• **WHAT YOU ARE ASKED TO DO**
Go through the data below and gather each line containing "axis".

[Data excerpts]
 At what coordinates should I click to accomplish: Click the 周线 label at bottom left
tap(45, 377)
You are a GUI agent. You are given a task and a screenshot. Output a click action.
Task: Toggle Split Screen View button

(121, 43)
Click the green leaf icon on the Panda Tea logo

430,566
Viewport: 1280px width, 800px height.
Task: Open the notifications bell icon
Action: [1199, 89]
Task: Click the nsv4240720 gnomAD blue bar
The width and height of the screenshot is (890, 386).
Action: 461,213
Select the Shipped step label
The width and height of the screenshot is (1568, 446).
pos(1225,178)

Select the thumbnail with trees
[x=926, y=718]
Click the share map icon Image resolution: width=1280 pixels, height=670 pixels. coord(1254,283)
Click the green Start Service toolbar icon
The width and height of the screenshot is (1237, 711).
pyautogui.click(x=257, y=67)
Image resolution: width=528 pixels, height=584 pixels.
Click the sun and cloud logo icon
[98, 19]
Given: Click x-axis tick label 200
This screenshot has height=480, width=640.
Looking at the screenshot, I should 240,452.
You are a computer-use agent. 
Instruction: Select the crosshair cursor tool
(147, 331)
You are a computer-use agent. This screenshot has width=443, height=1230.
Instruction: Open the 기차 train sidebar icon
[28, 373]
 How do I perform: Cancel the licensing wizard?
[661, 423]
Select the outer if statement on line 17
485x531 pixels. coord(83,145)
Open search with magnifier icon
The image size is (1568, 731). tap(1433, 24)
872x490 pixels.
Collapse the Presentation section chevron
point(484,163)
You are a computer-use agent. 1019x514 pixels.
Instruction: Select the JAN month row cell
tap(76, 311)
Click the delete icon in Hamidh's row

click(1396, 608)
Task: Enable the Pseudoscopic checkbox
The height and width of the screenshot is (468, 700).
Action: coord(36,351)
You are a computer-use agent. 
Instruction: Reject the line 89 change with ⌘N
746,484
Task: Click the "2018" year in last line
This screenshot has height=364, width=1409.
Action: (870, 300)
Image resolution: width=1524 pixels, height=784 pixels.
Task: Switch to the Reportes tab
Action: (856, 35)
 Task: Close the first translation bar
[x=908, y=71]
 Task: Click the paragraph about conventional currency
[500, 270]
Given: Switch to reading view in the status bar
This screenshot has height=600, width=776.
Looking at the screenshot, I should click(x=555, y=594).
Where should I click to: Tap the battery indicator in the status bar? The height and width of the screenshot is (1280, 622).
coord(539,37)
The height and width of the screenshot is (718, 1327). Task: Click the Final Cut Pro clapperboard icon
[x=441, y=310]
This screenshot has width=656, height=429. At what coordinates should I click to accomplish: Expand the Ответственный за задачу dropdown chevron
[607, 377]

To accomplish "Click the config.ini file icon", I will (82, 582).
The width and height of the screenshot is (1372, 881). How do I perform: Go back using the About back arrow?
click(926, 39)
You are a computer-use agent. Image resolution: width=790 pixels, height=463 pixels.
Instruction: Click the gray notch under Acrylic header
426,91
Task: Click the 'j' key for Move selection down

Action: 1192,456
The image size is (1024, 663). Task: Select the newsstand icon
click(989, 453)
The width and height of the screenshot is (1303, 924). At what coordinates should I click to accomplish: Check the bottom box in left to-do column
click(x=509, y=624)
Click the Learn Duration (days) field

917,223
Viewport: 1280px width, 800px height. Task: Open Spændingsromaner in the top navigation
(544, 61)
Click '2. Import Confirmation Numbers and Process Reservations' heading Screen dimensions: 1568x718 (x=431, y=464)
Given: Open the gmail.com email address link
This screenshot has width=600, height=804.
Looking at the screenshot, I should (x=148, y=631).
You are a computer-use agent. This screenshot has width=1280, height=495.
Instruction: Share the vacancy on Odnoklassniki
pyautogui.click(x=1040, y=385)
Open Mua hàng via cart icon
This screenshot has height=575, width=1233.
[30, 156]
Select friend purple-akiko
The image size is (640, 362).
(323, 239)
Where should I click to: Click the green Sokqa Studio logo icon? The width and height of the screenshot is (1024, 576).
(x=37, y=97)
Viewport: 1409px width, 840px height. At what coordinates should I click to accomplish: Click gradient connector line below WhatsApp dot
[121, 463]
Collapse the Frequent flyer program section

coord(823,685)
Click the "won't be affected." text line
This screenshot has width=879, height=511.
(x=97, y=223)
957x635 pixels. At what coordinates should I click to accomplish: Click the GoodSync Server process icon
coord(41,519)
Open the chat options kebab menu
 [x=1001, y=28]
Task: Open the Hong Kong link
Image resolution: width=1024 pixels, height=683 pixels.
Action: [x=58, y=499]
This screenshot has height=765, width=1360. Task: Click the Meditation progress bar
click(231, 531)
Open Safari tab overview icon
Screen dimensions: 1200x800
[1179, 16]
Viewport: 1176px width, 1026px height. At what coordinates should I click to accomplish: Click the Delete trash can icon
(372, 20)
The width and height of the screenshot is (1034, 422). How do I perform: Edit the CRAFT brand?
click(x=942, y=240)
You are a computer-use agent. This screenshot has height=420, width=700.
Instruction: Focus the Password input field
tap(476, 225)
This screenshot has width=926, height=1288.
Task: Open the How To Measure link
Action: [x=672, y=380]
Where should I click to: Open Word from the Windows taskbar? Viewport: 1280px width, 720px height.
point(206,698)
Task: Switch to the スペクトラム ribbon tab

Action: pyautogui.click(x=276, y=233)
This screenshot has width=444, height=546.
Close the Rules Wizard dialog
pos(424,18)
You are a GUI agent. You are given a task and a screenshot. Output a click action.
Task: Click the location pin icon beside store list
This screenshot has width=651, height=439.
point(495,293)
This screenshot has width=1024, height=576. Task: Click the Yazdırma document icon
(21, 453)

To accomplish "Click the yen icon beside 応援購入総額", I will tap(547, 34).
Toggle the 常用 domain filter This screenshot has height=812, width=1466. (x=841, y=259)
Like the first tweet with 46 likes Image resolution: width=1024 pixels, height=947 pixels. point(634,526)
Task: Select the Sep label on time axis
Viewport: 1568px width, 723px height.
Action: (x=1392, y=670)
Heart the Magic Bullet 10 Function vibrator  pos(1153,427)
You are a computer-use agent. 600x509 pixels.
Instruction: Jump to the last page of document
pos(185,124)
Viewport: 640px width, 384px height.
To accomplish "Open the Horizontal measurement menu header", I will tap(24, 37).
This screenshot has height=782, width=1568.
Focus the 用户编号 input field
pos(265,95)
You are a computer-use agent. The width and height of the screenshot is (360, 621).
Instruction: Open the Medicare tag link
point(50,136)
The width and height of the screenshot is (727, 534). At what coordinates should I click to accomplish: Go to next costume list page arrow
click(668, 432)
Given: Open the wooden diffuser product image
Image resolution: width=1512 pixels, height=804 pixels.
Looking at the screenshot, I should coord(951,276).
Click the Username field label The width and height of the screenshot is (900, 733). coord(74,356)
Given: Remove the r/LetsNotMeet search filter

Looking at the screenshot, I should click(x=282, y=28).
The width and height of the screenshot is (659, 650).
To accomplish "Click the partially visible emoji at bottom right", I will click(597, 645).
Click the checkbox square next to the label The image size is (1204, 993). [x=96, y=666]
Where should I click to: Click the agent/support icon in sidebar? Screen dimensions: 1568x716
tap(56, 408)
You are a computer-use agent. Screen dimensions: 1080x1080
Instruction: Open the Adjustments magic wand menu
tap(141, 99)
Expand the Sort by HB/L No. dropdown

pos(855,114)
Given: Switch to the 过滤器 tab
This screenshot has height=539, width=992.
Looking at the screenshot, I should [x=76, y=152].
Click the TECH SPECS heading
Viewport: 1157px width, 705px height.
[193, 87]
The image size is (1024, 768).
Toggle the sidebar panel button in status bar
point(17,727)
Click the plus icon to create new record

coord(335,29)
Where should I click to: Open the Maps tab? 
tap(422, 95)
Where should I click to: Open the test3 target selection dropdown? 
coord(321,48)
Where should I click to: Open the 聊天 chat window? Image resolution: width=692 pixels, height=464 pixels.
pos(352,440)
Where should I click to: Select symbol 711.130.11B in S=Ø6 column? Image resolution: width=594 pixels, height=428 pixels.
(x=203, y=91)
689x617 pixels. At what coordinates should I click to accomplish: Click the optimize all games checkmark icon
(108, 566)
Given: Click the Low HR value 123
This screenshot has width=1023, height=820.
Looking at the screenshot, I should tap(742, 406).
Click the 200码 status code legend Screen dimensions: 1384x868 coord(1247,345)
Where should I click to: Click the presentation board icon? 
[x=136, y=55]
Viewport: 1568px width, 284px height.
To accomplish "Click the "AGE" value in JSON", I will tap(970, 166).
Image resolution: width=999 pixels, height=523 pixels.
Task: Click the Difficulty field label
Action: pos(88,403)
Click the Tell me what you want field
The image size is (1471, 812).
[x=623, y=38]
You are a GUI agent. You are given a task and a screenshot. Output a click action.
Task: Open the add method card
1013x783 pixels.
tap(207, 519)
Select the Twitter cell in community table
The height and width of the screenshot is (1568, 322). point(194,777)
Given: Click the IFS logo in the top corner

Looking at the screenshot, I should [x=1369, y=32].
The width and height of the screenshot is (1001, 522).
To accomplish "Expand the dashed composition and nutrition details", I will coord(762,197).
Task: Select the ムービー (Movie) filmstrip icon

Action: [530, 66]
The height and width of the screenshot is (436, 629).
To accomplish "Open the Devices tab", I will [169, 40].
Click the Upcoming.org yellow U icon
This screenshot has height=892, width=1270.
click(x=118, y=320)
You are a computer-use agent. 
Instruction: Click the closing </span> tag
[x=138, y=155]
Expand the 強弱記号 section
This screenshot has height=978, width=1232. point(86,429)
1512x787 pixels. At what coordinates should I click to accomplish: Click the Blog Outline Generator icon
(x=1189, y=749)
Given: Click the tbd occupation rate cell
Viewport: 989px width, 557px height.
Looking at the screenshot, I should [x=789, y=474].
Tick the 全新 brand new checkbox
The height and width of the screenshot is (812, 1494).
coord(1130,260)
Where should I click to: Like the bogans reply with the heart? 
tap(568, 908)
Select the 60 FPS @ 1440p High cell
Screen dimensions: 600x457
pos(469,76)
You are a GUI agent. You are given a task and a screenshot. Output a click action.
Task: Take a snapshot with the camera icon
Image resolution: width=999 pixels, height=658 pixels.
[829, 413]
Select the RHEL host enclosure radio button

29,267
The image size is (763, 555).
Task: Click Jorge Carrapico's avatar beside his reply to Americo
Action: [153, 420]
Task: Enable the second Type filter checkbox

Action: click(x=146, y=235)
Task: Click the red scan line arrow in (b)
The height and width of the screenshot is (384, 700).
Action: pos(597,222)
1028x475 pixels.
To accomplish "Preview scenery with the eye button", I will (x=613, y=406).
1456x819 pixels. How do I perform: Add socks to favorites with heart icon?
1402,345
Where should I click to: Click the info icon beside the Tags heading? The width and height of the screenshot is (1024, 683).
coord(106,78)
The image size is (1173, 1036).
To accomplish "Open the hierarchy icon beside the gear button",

• **RESULT OF THE EXERCISE**
Given: Click x-axis tick label 200
Task: Select the Sep label on time axis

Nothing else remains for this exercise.